Following a review by its independent committee, the company concluded that the value and growth prospects of staying independent outweighed those offered in the proposal, according to a June 17 news release.
“Surgery Partners offers a unique, scaled platform in the high-growth outpatient surgical care market that leverages its proven joint venture model, strong M&A track record and favorable demographic and policy tailwinds,” Brent Turner, chairman of the independent committee, said in the release.
Bain Capital, a longtime investor in Surgery Partners, responded with a note of continued support for the company.
“While we were not able to agree to terms of a transaction, we remain tremendously optimistic about the business, leadership team and growth strategy of Surgery Partners.
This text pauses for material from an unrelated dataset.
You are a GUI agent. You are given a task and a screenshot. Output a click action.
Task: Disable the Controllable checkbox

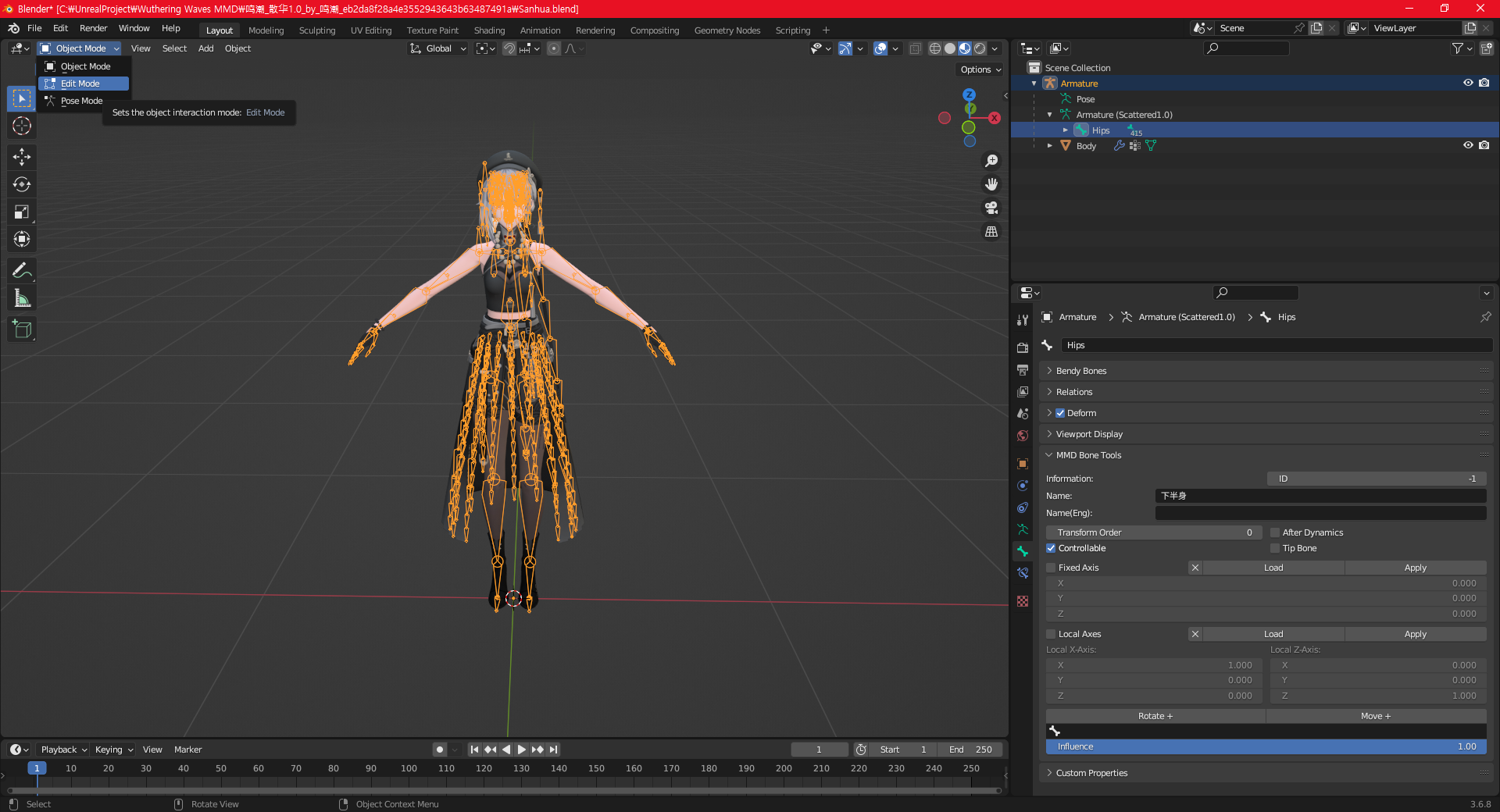tap(1051, 548)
We look forward to continuing to work with Surgery Partners as long-term investors and collaborators,” Bain Capital Partners Andrew Kaplan and Devin O’Reilly said in the release.
Surgery Partners also reiterated its financial outlook for 2025, projecting revenues between $3.3 billion and $3.45 billion, with adjusted EBITDA expected in the range of $555 million to $565 million.
The decision to remain independent lands amid heightened industry scrutiny of private equity consolidation in healthcare. The historically fragmented ASC sector faces pressure from growing investor activity, which some warn could undermine competition and physician autonomy.
“This is a textbook example of how private equity firms are consolidating their hold over healthcare in general, and the outpatient surgery business in particular,” Shakeel Ahmed, MD, CEO of Atlas Surgical Group in St. Louis, told Becker’s about the potential deal last year. “This merger will again glaringly outline the negative impact that private equity has had over our business. Not only will this limit fair trade and good patient care, by prioritizing financial returns over quality care and fair competition, private equity would continue to negatively impact our business.”
Bain Capital has been involved with Surgery Partners for over eight years. After the company’s IPO in 2015, it merged with National Surgical Healthcare in 2017, and Bain later acquired HIG Capital’s stake in the organization.